Post a picture---(and teach your youngster to stand on her head!)--Mike---


----------



## joecaption (Nov 30, 2011)

The top of the door should be sitting in a track attached to the top jamb which sits againt a header.
It could be changed but the casing would be to shot the drywall would have to come off on both sides ect.
Sounds like you ran the flooring through the door way and into the closit, There was suppost to be a transition stip in the middle of the doorway and the floor ran in two differant directions meeting at the middle of the door.
If you use an ossilating saw you could cut out an area for the bottom bracket but the door may not be able to be adjusted enough to clear the flooring. Check it first.
The best way is to trim the door, it can be done on the top or the bottom. You may break off the plunger or the pin but they sell them in any box store.


----------



## mae-ling (Dec 9, 2011)

The posts on the bottom of closet doors thread in, can you thread it in any further?

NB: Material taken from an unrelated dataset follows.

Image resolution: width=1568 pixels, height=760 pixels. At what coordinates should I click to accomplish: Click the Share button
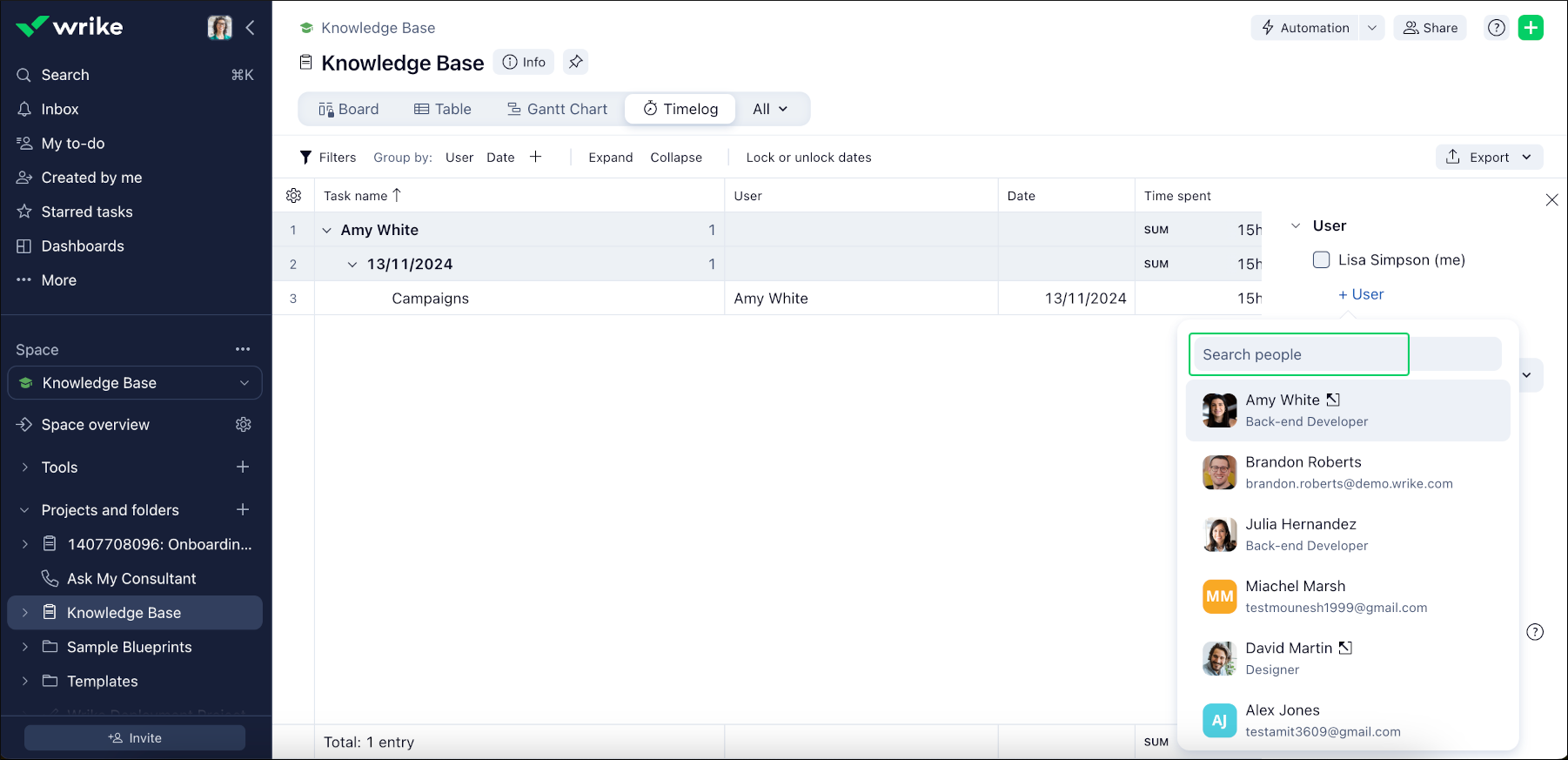tap(1430, 28)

For 1/8" you could use a belt sander.

If you need to cut the bottom of the doors. Use Blue masking tape on the door. 

Here is a good article on it. http://www.finehomebuilding.com/how-to/departments/building-skills/trim-the-bottom-of-a-door-remodel.aspx Only I would tape the entire area including under the straight-edge (they use a level) and where they use a guage block which is not a bad idea I just used a tape measure.



You may need to be creative with your straight edge to get over the plastic glued on jewels. 
And about the upside down hearts. You could probably redrill the holes in the top & bottom and flip the door.


----------



## 12penny (Nov 21, 2008)

Just cut off the bottom. You cut from the back side anyway and the from the front you'll never see the cut.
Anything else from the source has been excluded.